Его слова произвели на свиту завораживающее действие. Своей пламенной речью Аку всех ошеломил. А дети завизжали от восторга. Даже шах в какое-то мгновение открыл от удивленья рот. Правда, быстро овладев собой, продолжил спор с «наглым» попугаем: «Хвалиться не грешно только тому, кто делом подтверждает свои слова! Я же убеждён, что ты – невежда, слегка поднахватавшийся вершков. Если же тебе и вправду все по силам, что перечислил, то ответь на мой простой вопрос: «Сколько лет от роду моему возлюбленному сыну Мусе?»
Свита со смеху так и покатилась. Выражая свой восторг по поводу удачной «находки» шаха, придумавшего хитрый ход, чтобы урезонить зарвавшегося попугая. Придворные принялись на все лады хвалить светлейший ум своего властителя, подобострастно воспевая его на все лады: «Да благословит Аллах нашего Великого шаха! Своим вопросом он заткнул невежде клюв!» И, обращаясь к попугаю, злорадствовали: «Ну, сможешь дать ответ? Не торопись! Подумай! Мы подождем! Не ошибись!»
Попугай спокойным взглядом окинул возбуждённую толпу и безошибочно выбрал среди прочих Мусу. Пытливо осмотрел его и молвил: «На сей момент твой сын уже прожил на этом свете четырнадцать лет, пять месяцев, три дня, восемнадцать часов и двадцать семь минут».
«О, Аллах! – в изумлении все выдохнули разом, – точно!»
«Ты, верно, слышал от кого-то о Мусе, – предположил с недоверием шах, – а вот скажи, в какой из дней недели он был рождён?»
Вновь оглядев Мусу, невозмутимый Аку гордо молвил: «В пятницу, вечером, как раз была окончена молитва». Взволнованный Абдуррахман только и сумел пробормотать: «Вот это совпадение!» Он рассеяно взглянул на попугая, говоря, как будто, сам с собой: «Да ты и впрямь мудрец! И очень точно сумел о нашем прошлом рассказать. Теперь поведай-ка, только без прикрас, по чести, что ожидает принца Мусу».

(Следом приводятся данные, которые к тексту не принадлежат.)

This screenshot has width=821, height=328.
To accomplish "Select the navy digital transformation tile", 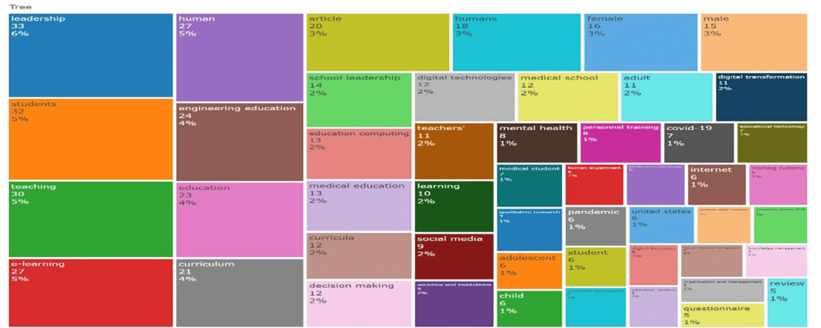I will point(761,97).
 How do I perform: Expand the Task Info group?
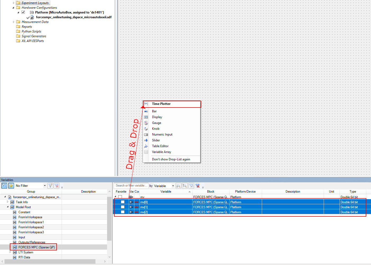pyautogui.click(x=8, y=202)
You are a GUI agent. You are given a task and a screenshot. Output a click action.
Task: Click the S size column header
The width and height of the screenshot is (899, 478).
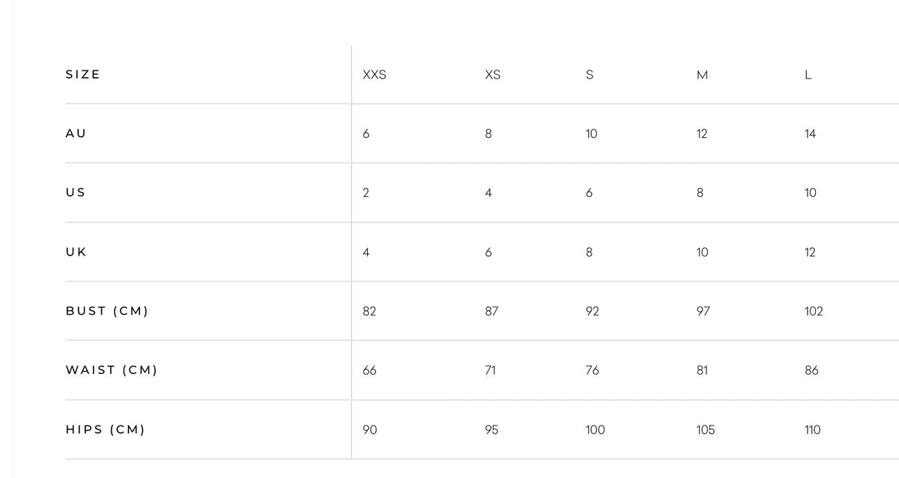[x=590, y=75]
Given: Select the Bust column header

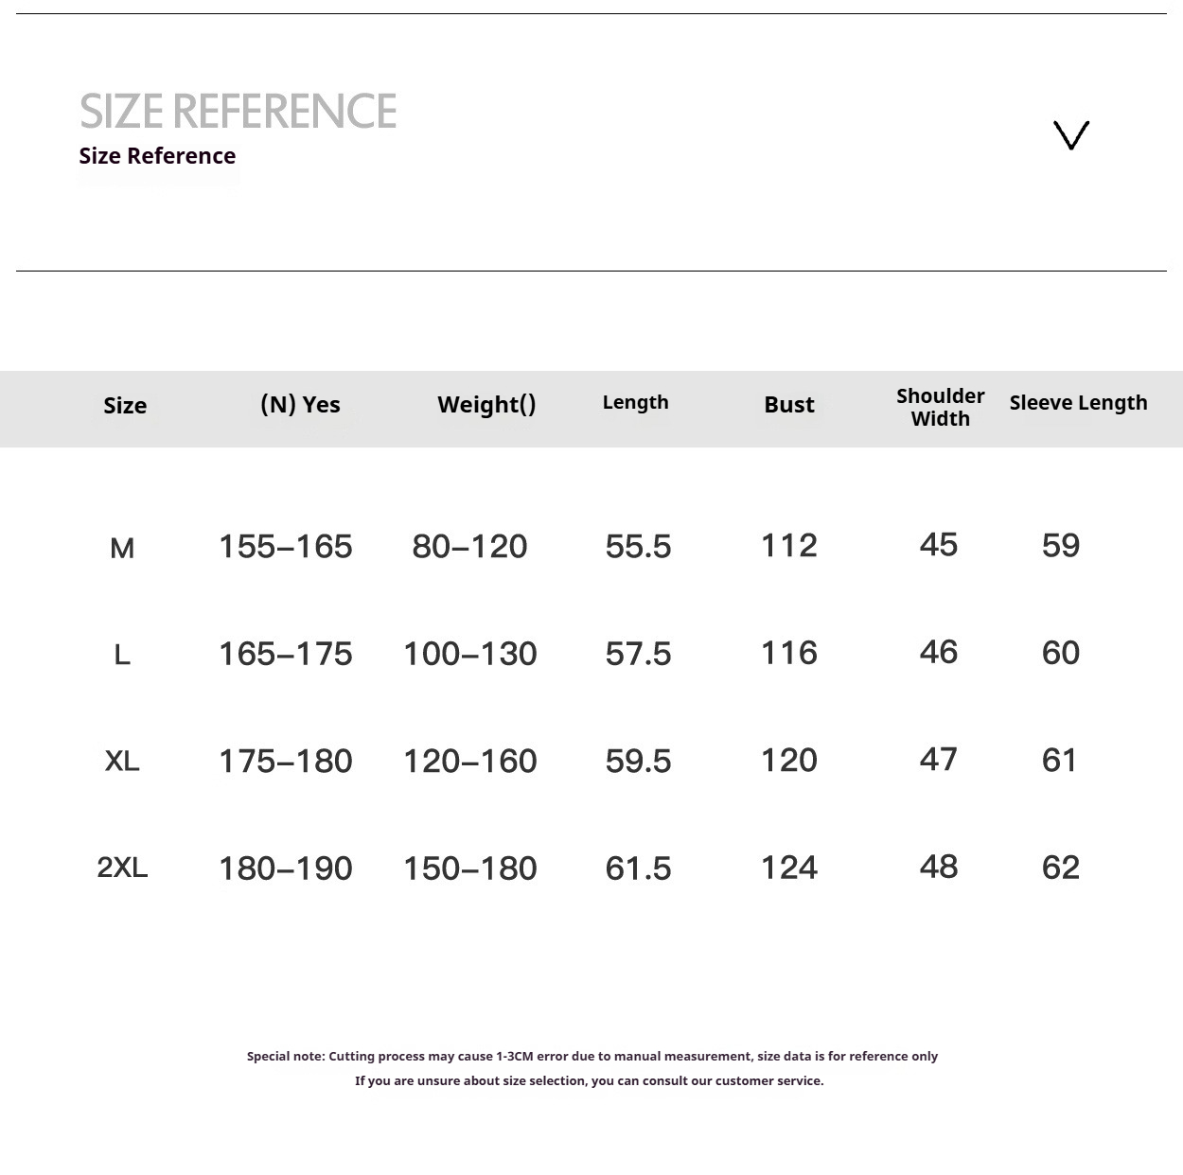Looking at the screenshot, I should coord(788,405).
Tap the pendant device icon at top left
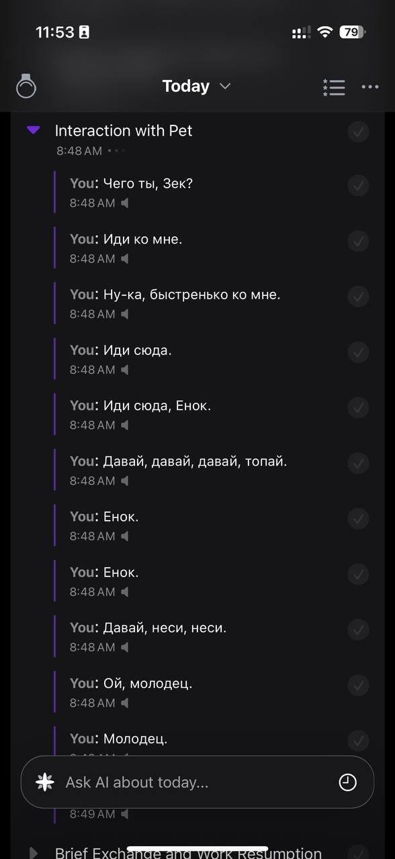395x859 pixels. [x=26, y=86]
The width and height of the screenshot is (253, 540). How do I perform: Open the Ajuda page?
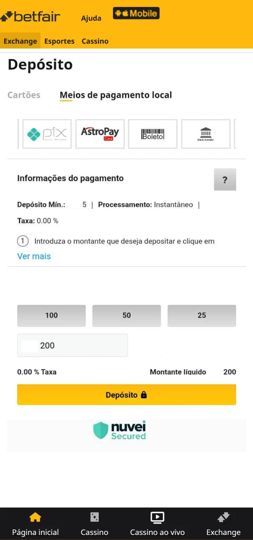pos(91,19)
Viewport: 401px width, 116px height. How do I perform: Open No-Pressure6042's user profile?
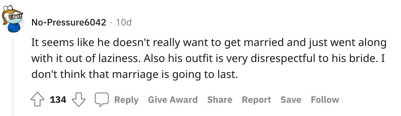coord(69,22)
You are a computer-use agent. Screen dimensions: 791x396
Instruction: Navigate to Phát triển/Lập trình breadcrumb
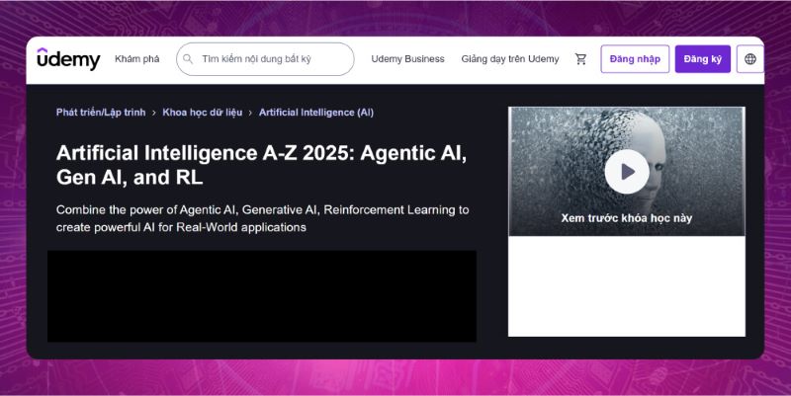[101, 113]
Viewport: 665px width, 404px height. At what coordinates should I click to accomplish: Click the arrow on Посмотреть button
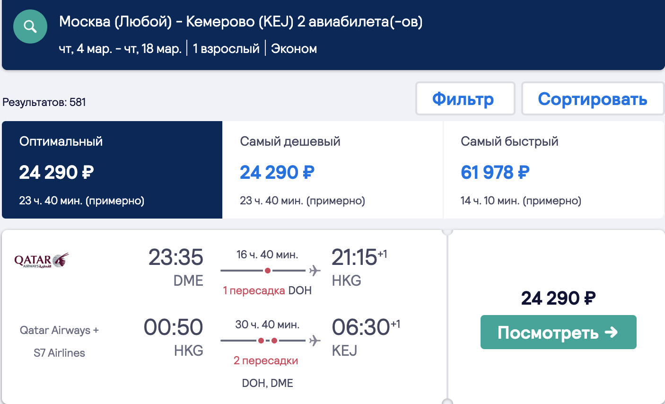[x=611, y=332]
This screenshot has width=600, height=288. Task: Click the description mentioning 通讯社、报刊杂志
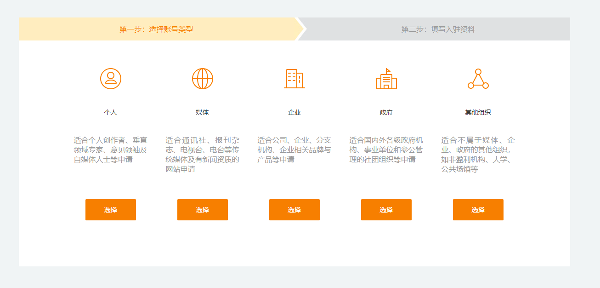(x=203, y=155)
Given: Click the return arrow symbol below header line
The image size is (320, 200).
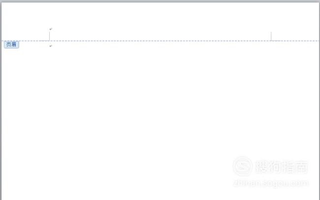Looking at the screenshot, I should coord(51,46).
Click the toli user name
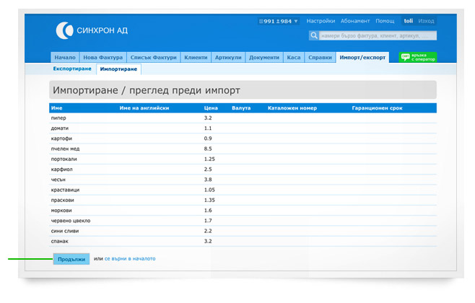 pyautogui.click(x=408, y=22)
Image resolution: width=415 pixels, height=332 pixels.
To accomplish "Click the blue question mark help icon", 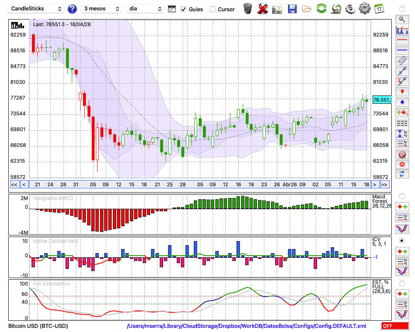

«Не стоит мне об этом говорить, дабы не вызвать гнев на свою голову. Слепая ярость вряд ли сможет причину устранить, но вот пророка погубить… – робко начал попугай, – «курице привычней в своих перьях!»
Абдуррахман, как бы утвердившись в силе, бросил на попугая гневный взгляд и сказал, что не потерпит возражений, поклявшись перед всеми, что если «злосчастный» попугай сейчас же не начнет прорицать, то он прикажет развести огонь и изжарить его живьем.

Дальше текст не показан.